Segment Start: Source records
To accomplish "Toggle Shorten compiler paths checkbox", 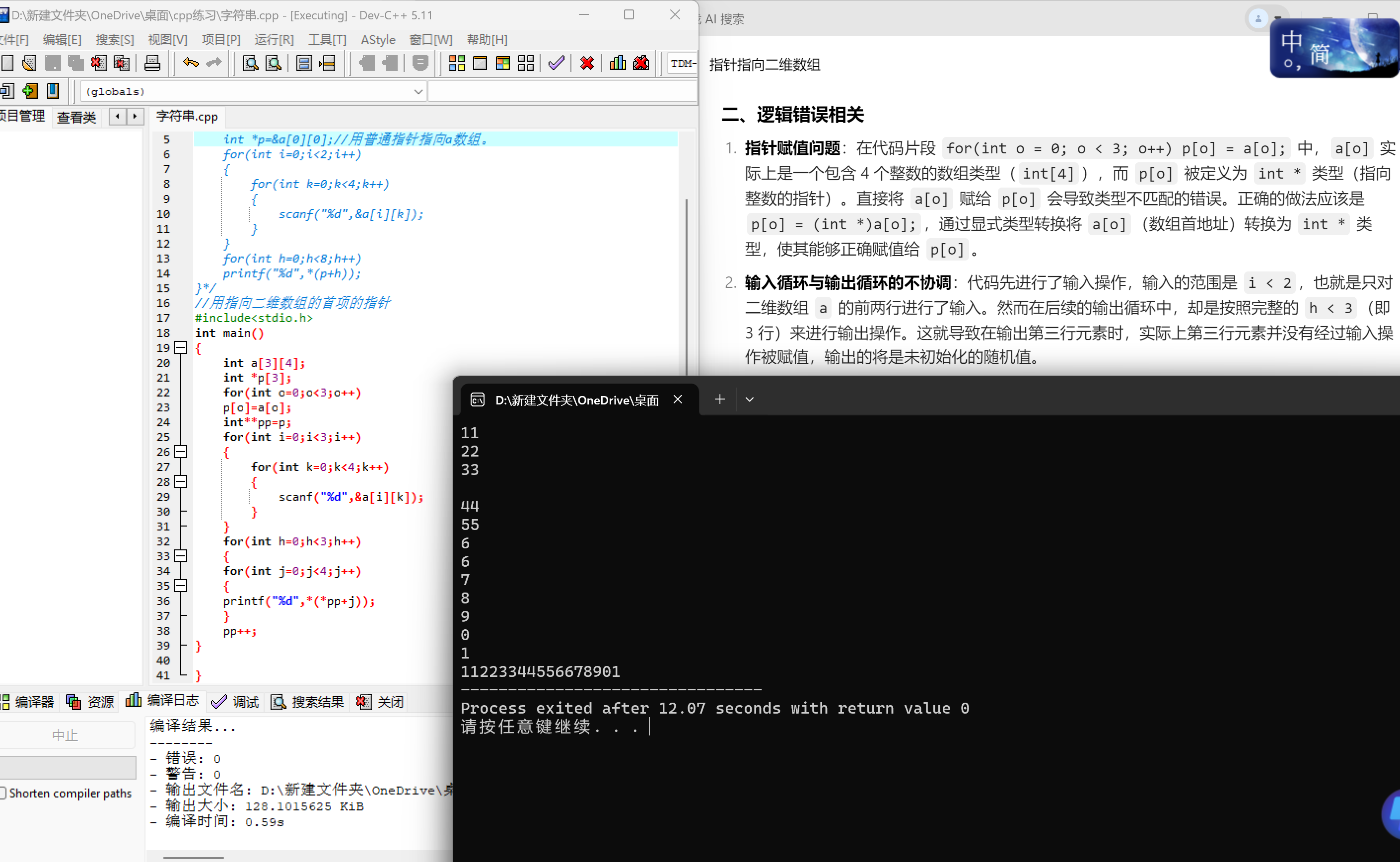I will click(3, 793).
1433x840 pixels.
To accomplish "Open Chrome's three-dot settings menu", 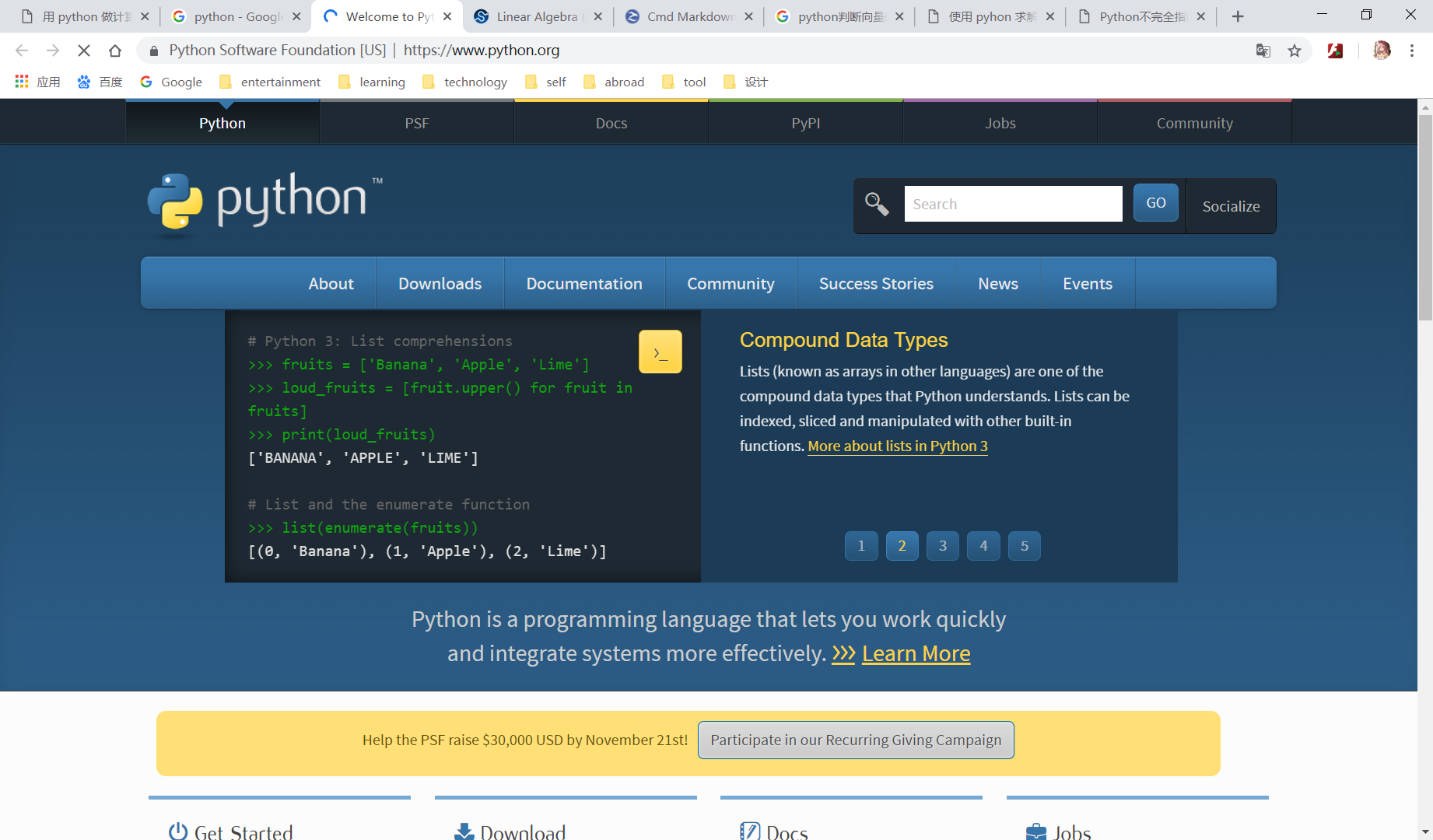I will (x=1413, y=50).
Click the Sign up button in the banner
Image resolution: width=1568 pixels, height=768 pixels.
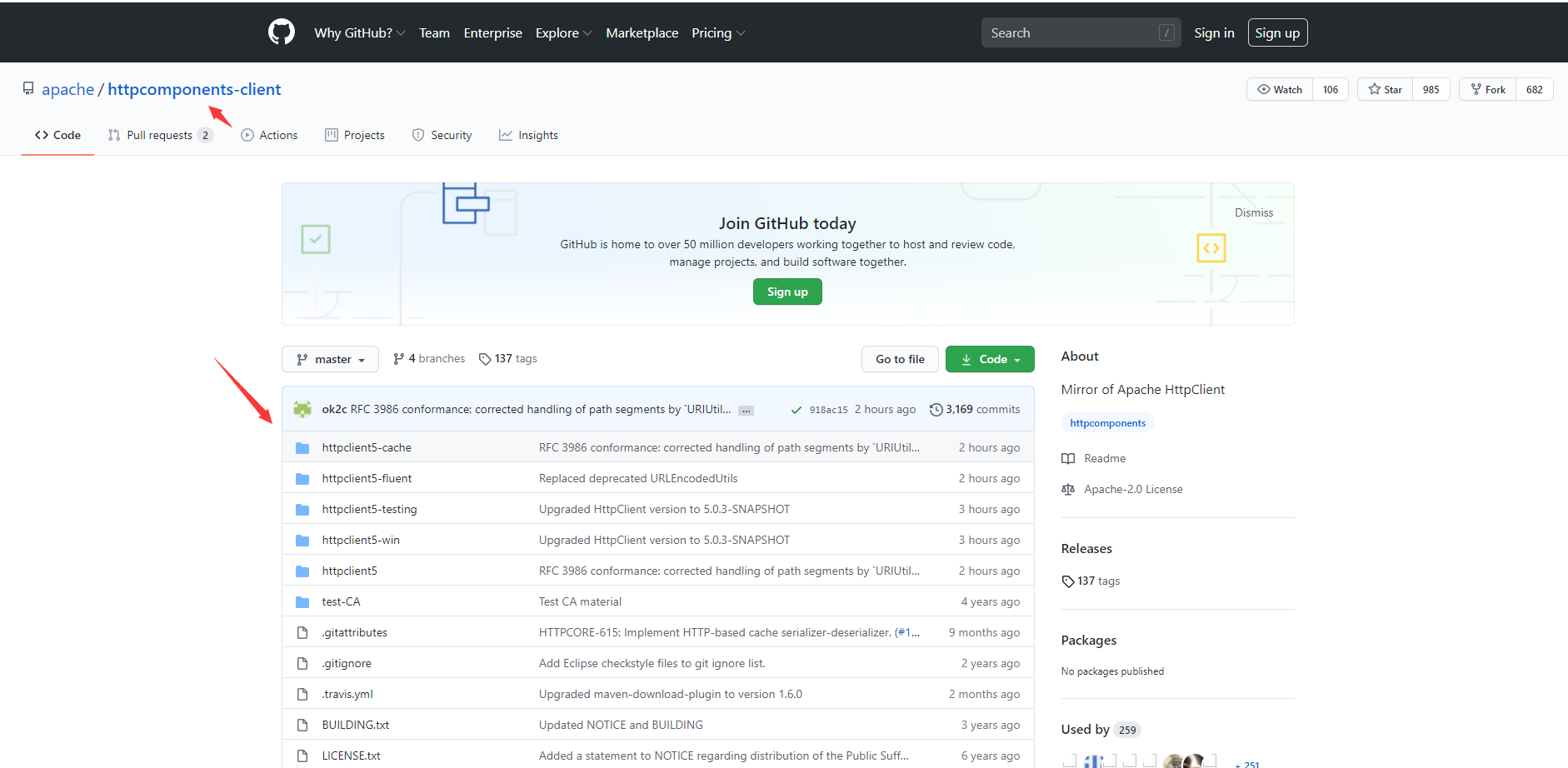[786, 292]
Segment End: Source records
> _Task description_
Say again, word for word, every line from the one with "Click the Sign up button in the banner" through the last line of the data above, minus the pictures.

> _Answer to this problem_
Click the Sign up button in the banner
Image resolution: width=1568 pixels, height=768 pixels.
[786, 292]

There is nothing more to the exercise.